[AIM OF THE EXERCISE] Copy the listing below word for word, from its first line through the line containing "click(399, 76)", including both of those lines.

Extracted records
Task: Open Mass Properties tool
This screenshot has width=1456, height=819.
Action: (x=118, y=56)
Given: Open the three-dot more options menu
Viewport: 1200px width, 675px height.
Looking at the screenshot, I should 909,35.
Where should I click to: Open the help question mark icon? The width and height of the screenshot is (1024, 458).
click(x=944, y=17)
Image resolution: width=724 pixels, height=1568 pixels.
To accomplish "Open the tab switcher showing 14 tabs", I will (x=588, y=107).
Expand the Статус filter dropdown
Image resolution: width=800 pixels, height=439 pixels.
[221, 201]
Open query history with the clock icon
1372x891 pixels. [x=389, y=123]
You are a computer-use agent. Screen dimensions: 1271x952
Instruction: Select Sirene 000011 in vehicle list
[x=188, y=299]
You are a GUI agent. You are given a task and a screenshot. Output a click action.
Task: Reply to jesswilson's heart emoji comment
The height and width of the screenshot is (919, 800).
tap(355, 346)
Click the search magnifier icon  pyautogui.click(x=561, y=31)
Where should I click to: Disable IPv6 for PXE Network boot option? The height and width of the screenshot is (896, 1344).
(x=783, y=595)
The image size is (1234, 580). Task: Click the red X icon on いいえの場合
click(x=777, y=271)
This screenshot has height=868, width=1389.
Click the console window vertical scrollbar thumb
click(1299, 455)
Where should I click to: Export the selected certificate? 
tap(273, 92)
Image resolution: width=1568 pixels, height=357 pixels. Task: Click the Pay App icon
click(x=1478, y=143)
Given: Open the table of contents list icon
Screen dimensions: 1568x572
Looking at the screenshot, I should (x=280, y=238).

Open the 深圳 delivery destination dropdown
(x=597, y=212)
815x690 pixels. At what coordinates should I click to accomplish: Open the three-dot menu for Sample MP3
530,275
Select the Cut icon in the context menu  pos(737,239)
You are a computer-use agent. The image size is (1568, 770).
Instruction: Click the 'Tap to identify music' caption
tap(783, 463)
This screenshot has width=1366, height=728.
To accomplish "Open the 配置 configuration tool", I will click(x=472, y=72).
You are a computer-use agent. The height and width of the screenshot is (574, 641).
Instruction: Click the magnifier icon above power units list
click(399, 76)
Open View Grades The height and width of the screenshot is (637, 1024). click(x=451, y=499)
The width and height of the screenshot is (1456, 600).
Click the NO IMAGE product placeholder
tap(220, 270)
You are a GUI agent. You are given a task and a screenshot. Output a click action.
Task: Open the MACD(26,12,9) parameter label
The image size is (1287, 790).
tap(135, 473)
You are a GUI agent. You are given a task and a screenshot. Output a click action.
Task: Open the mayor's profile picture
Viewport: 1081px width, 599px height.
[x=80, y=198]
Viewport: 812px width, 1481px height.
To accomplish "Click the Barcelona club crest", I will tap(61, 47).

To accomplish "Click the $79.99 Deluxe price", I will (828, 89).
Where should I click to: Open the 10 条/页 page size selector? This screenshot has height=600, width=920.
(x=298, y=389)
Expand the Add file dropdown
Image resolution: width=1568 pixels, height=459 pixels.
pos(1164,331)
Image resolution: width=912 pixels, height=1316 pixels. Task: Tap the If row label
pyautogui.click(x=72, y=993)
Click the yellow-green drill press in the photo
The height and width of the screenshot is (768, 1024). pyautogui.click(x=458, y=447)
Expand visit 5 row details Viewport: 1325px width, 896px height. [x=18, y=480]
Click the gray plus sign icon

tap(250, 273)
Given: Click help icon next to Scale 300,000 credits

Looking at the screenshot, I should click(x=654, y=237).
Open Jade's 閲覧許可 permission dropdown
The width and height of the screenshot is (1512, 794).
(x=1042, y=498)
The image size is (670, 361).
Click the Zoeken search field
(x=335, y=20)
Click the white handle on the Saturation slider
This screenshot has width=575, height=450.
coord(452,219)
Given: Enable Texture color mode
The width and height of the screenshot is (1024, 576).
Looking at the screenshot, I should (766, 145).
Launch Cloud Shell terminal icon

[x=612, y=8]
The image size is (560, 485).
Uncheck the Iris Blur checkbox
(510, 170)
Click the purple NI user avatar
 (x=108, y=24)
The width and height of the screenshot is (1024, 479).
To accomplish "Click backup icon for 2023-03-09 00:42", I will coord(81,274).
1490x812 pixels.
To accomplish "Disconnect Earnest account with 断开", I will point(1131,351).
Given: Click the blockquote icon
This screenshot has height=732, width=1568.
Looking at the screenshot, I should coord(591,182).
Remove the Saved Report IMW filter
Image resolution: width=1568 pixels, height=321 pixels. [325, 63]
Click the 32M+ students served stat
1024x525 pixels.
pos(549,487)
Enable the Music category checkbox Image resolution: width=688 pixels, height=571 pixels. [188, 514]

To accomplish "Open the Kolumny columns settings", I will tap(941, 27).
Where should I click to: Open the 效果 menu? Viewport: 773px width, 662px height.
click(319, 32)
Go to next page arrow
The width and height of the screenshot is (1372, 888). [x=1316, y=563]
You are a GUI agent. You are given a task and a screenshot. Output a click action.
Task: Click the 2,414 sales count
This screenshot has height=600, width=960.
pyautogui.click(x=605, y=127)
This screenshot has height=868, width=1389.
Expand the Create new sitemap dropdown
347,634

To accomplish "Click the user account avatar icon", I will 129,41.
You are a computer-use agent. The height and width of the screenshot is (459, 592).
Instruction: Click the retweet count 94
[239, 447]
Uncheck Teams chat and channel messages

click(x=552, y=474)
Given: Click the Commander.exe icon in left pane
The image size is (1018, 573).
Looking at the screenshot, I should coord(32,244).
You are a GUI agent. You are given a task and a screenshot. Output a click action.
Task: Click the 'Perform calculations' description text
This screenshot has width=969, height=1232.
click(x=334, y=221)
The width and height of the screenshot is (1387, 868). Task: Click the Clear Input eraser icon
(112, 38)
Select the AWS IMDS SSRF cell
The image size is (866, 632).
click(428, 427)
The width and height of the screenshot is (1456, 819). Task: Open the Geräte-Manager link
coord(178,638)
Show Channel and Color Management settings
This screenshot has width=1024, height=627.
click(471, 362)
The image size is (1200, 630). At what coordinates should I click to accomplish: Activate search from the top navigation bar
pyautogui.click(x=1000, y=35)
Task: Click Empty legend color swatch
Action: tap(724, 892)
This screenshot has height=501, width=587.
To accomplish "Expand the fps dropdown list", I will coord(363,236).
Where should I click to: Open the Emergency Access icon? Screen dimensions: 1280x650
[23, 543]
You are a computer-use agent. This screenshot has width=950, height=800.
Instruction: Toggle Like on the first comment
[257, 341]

[RESPONSE BELOW]
Task: Open Mass Properties tool
This screenshot has width=1456, height=819.
Action: (x=118, y=56)
Given: Open the three-dot more options menu
Viewport: 1200px width, 675px height.
Looking at the screenshot, I should 909,35.
Where should I click to: Open the help question mark icon? The width and height of the screenshot is (1024, 458).
click(x=944, y=17)
Image resolution: width=724 pixels, height=1568 pixels.
To accomplish "Open the tab switcher showing 14 tabs", I will (x=588, y=107).
Expand the Статус filter dropdown
Image resolution: width=800 pixels, height=439 pixels.
[221, 201]
Open query history with the clock icon
1372x891 pixels. [x=389, y=123]
You are a computer-use agent. Screen dimensions: 1271x952
Instruction: Select Sirene 000011 in vehicle list
[x=188, y=299]
You are a GUI agent. You are given a task and a screenshot. Output a click action.
Task: Reply to jesswilson's heart emoji comment
The height and width of the screenshot is (919, 800).
tap(355, 346)
Click the search magnifier icon  pyautogui.click(x=561, y=31)
Where should I click to: Disable IPv6 for PXE Network boot option? The height and width of the screenshot is (896, 1344).
(x=783, y=595)
The image size is (1234, 580). Task: Click the red X icon on いいえの場合
click(x=777, y=271)
This screenshot has height=868, width=1389.
Click the console window vertical scrollbar thumb
click(1299, 455)
Where should I click to: Export the selected certificate? 
tap(273, 92)
Image resolution: width=1568 pixels, height=357 pixels. Task: Click the Pay App icon
click(x=1478, y=143)
Given: Open the table of contents list icon
Screen dimensions: 1568x572
Looking at the screenshot, I should (x=280, y=238).

Open the 深圳 delivery destination dropdown
(x=597, y=212)
815x690 pixels. At what coordinates should I click to accomplish: Open the three-dot menu for Sample MP3
530,275
Select the Cut icon in the context menu  pos(737,239)
You are a computer-use agent. The image size is (1568, 770).
Instruction: Click the 'Tap to identify music' caption
tap(783, 463)
This screenshot has width=1366, height=728.
To accomplish "Open the 配置 configuration tool", I will click(x=472, y=72).
You are a computer-use agent. The height and width of the screenshot is (574, 641).
Instruction: Click the magnifier icon above power units list
click(399, 76)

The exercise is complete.